How will ACE’s Future of Consultancy campaign feed into your term as chair?
The Future of Consultancy is an exciting framework for engaging all stakeholders in our industry. Working more closely with the major contractors, government and clients to practically deliver lasting benefits, and challenging ourselves to evaluate the skills we need for the future are just two of the areas I plan to be closely involved with. We have an incredible depth of skill throughout our industry and I think there is more we can be doing to engage the broader supply chain in shaping our future.
You say you want to do more to help ACE’s SME members. How will you go about this?
We already have groups actively working to promote the voice of the small and medium sized firms who form the majority of our members. I will start by listening carefully to the membership, spend time with the regional groups, identify more routes for engagement and work with the excellent corporate team at the ACE to put in place additional tangible benefits for membership.
Is the voice of the consultancy and engineering sector heard loud enough with opinion formers? What more can ACE do to increase the sector’s profile?
I think that Infrastructure Intelligence has become highly influential within government and across the industry. Where we haven’t done enough, as individual members or as an industry body, is to create a compelling case which helps the general public understand the work we do with our clients. Increasingly, and rightly so, the voice of the community is looking for net zero outcomes and we can help deliver that. In our work on transport, power, water and buildings we will be able to make that case, but we need to ensure we are wrapping the important broader social benefits into the story we tell at the same time.
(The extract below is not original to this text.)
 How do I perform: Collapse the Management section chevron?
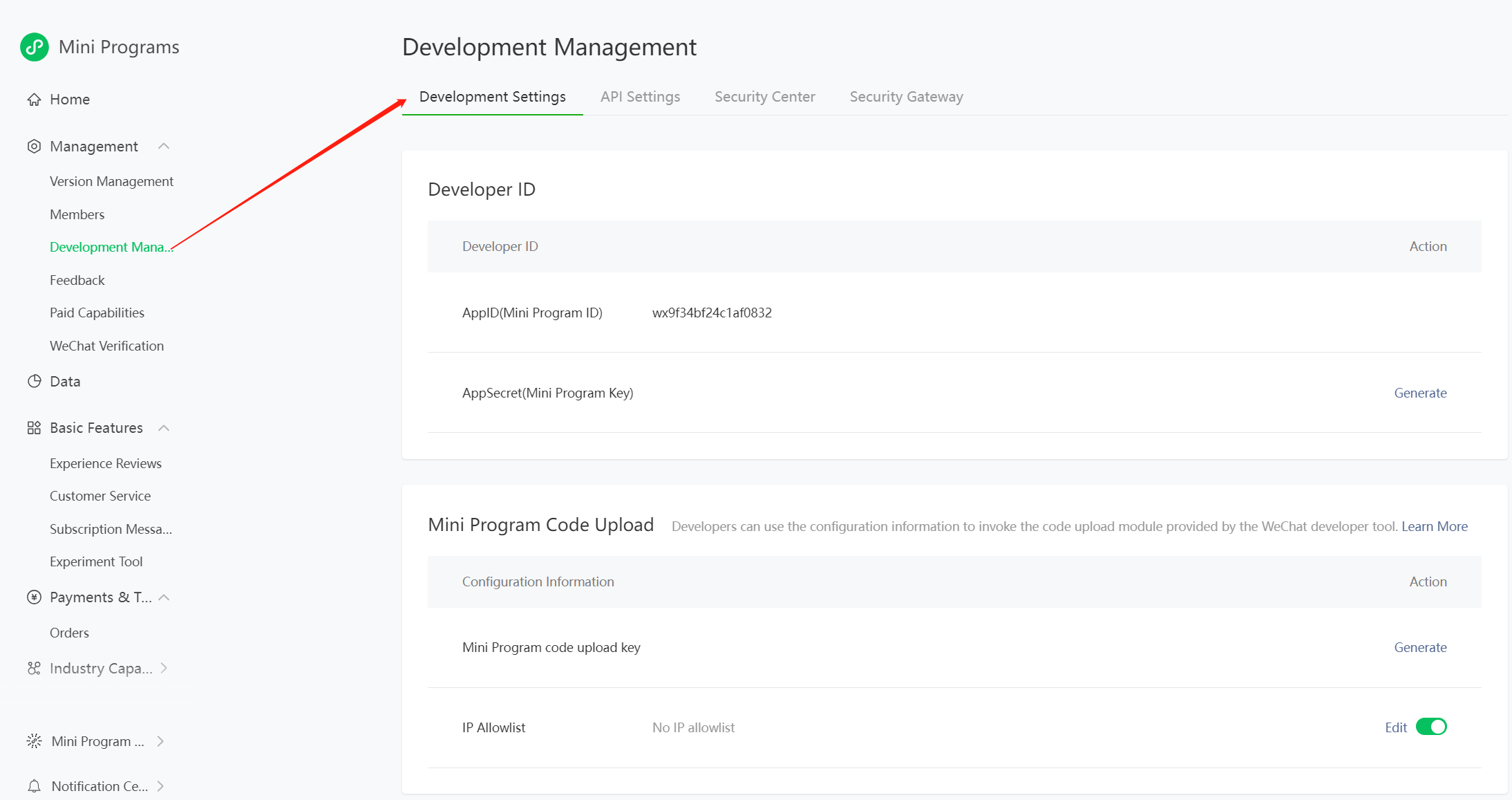pos(164,147)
What do you think you can bring to the role of chair?
The ACE is a very collaborative organisation with a strong ethical foundation and a desire for excellence in everything it does. I will support it in any way I can and am eager to encourage the principles that have made it so strong over the past 100 years.
What do you see as they key issues facing ACE members currently?
We cannot be complacent. The scale of the UK infrastructure and development market is going to attract attention from new competitors who will bring different business models, apply technology differently, offer to take risk or control data disruptively, and potentially bring some financial power. As consultants and designers, we have the commercial creativity and client insight to combat these challenges. We have a great track record in the UK of being proactive in overcoming obstacles and I am sure we will continue to do so.
How optimistic are you about the future and why?
We are in a great place. The future is in our hands. The younger consultants and designers coming into our industry now are incredible. They are smart, tech-savvy, ambitious and infused with a strong social purpose. We must ensure we are creating an environment in which they can thrive. We have plenty of work ahead of us in meeting the challenges the UK faces in housing, infrastructure, clean water, clean air, developing smarter cities and transport systems and of course clean energy. What could be more exciting?
What is the one thing you would change about the industry if you could?
The mental health issues faced by our industry. Mental health issues at work typically emerge from poor relationships. We could all be more emotionally tuned in to the needs of our colleagues. The stress of time-critical accuracy-driven project working, the challenges of our often-fragmented approach and the constant financial pressures all weigh down on us as we try our best in a complex environment. If we had recognised and addressed these issues 20 years ago, embracing much of the thinking in the Future of Consultancy plan, and worked harder to push emotional intelligence as an important part of professional development, perhaps we would have fewer challenges across our industry today.